**EXERCISE INSTRUCTIONS**
Omit the pictures. Print each entry below exactly.

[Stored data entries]
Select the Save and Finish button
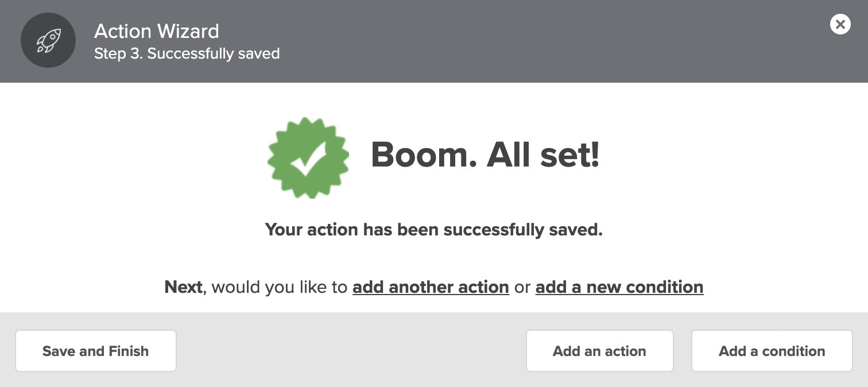Viewport: 868px width, 387px height. tap(96, 351)
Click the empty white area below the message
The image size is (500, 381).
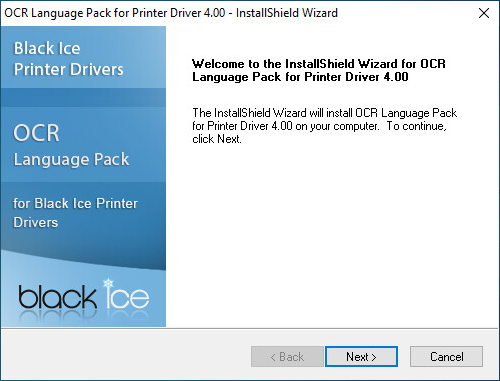tap(332, 233)
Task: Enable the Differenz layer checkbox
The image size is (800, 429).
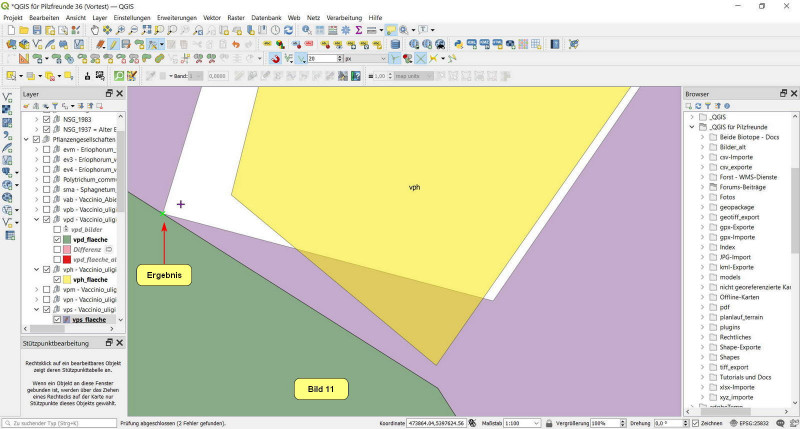Action: (57, 249)
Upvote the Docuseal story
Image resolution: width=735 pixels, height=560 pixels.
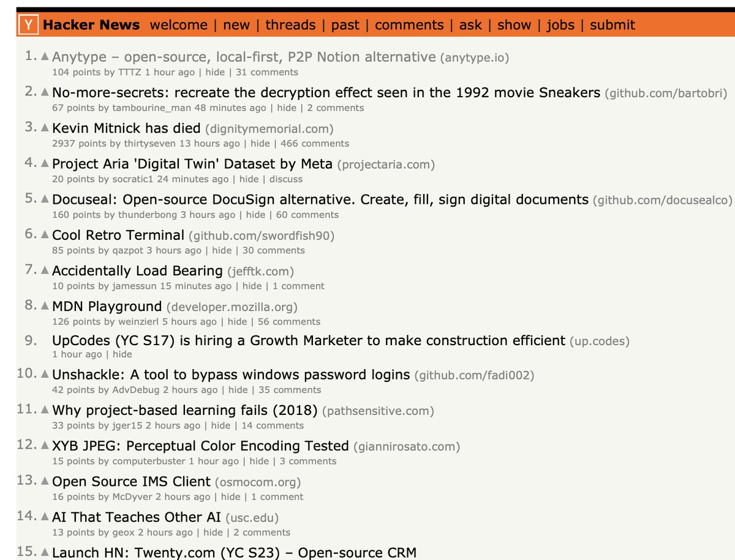pos(45,200)
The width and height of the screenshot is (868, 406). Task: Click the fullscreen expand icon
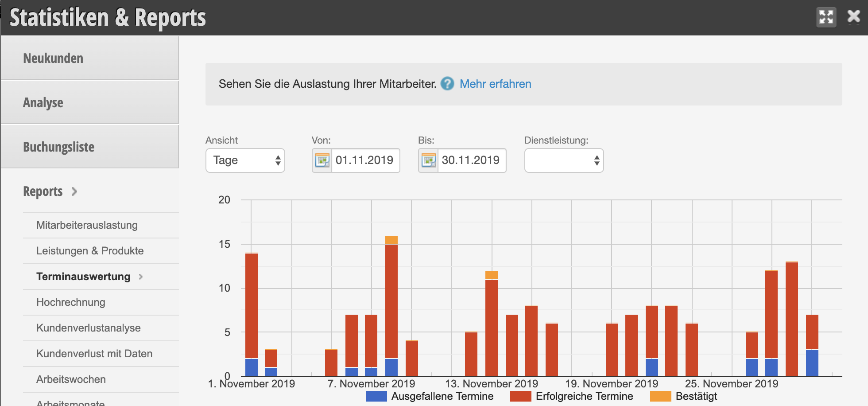click(826, 17)
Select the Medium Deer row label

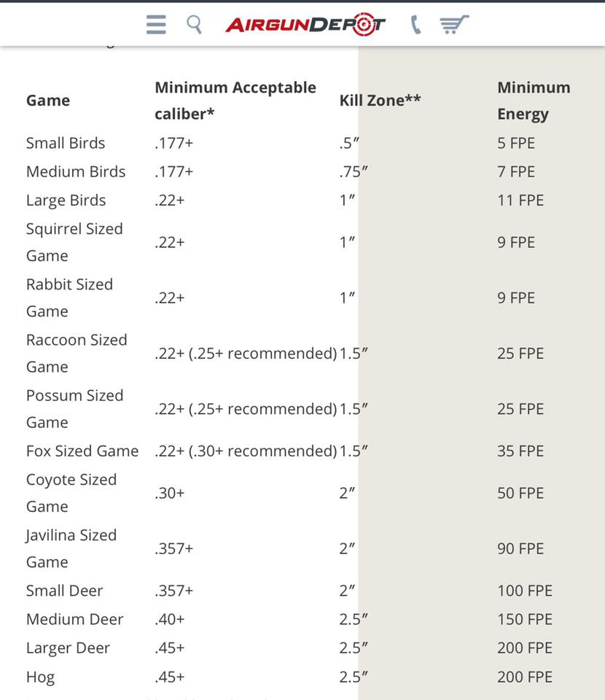[x=75, y=619]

**TASK SOLUTION**
Select the Save and Finish button
Viewport: 868px width, 387px height. tap(96, 351)
Click the empty white area below the message
The image size is (500, 381).
tap(332, 233)
Task: Enable the Differenz layer checkbox
The image size is (800, 429).
Action: (57, 249)
Upvote the Docuseal story
Image resolution: width=735 pixels, height=560 pixels.
pos(45,200)
The width and height of the screenshot is (868, 406). Task: Click the fullscreen expand icon
click(826, 17)
Select the Medium Deer row label

[x=75, y=619]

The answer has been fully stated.